>>

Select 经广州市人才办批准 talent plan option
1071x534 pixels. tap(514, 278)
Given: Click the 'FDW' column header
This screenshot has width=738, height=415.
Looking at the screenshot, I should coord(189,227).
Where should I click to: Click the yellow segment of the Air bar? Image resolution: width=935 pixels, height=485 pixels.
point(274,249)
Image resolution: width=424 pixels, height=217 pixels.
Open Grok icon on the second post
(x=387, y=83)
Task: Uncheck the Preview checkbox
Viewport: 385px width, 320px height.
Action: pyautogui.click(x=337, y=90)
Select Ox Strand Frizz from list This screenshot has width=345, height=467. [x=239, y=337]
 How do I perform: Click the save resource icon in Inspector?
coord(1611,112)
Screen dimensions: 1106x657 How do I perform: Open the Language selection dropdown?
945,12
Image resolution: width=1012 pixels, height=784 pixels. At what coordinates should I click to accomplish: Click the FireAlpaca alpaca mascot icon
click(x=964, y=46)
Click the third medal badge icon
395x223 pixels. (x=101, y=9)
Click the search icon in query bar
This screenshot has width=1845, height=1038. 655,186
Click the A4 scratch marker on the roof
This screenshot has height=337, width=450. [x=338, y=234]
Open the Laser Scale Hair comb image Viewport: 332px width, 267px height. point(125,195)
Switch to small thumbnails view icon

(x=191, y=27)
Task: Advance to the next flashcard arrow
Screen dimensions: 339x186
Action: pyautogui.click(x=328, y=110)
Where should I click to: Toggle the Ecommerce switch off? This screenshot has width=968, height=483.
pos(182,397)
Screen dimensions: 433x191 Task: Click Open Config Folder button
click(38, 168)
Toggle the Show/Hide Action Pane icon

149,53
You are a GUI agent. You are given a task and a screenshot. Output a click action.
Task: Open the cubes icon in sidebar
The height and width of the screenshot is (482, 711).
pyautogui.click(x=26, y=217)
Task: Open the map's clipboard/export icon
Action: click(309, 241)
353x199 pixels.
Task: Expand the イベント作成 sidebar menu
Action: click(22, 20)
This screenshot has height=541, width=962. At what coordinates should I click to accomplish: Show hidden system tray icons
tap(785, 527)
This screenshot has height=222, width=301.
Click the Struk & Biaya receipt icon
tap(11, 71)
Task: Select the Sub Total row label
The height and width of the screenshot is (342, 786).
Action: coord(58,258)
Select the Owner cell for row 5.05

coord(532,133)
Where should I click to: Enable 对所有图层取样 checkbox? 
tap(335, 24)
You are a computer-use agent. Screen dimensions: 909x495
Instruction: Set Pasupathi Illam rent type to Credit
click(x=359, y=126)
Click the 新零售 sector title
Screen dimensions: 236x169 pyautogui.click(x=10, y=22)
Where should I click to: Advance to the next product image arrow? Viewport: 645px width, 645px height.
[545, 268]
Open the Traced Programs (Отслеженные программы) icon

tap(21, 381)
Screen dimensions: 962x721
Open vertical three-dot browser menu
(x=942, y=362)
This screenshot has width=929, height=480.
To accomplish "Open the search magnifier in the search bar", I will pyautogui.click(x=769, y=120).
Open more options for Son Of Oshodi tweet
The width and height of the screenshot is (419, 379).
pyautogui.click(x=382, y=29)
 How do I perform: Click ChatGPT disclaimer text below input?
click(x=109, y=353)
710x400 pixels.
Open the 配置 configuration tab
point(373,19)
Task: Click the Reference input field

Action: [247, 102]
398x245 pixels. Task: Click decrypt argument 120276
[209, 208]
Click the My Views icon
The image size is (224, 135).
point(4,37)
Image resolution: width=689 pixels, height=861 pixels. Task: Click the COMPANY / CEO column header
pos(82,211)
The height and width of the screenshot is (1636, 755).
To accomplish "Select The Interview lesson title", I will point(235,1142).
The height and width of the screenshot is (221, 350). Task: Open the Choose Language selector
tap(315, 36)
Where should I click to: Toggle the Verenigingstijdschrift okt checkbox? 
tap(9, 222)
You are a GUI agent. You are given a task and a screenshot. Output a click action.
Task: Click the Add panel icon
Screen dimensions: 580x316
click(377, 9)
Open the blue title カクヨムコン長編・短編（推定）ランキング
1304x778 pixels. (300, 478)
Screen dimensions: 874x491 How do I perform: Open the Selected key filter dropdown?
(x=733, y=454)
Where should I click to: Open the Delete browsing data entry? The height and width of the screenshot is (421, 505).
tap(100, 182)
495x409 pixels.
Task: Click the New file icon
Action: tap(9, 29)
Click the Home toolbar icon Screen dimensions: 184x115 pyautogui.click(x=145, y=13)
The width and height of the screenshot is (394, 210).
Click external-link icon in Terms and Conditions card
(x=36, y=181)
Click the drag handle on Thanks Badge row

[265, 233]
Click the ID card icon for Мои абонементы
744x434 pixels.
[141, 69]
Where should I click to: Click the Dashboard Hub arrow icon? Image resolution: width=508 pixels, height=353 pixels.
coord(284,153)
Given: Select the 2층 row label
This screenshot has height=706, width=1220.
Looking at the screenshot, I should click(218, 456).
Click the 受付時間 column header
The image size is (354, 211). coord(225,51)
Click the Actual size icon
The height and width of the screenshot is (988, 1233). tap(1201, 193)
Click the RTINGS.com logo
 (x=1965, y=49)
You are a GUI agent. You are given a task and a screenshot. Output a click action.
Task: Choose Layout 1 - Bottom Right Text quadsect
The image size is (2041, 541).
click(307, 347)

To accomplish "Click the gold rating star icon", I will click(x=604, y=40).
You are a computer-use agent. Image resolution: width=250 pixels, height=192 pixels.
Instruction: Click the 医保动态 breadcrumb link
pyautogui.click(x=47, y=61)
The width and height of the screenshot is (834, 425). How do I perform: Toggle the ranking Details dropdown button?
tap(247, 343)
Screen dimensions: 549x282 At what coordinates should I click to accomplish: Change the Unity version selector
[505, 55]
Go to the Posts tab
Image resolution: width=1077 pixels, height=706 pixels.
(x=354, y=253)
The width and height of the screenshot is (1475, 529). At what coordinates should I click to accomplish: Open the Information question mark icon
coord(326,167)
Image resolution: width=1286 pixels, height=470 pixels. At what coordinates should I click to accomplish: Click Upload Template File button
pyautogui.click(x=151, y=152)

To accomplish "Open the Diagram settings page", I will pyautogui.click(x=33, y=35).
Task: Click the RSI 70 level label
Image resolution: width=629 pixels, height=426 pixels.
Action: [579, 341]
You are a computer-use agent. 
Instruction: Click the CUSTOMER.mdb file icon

<<

◆ Goal of the exercise: From the listing above, copy out each line where the word "computer" appears.

◆ Written response:
You are a computer-use agent. Screen dimensions: 909x495
You are a computer-use agent. Image resolution: width=250 pixels, height=192 pixels.
You are a computer-use agent. 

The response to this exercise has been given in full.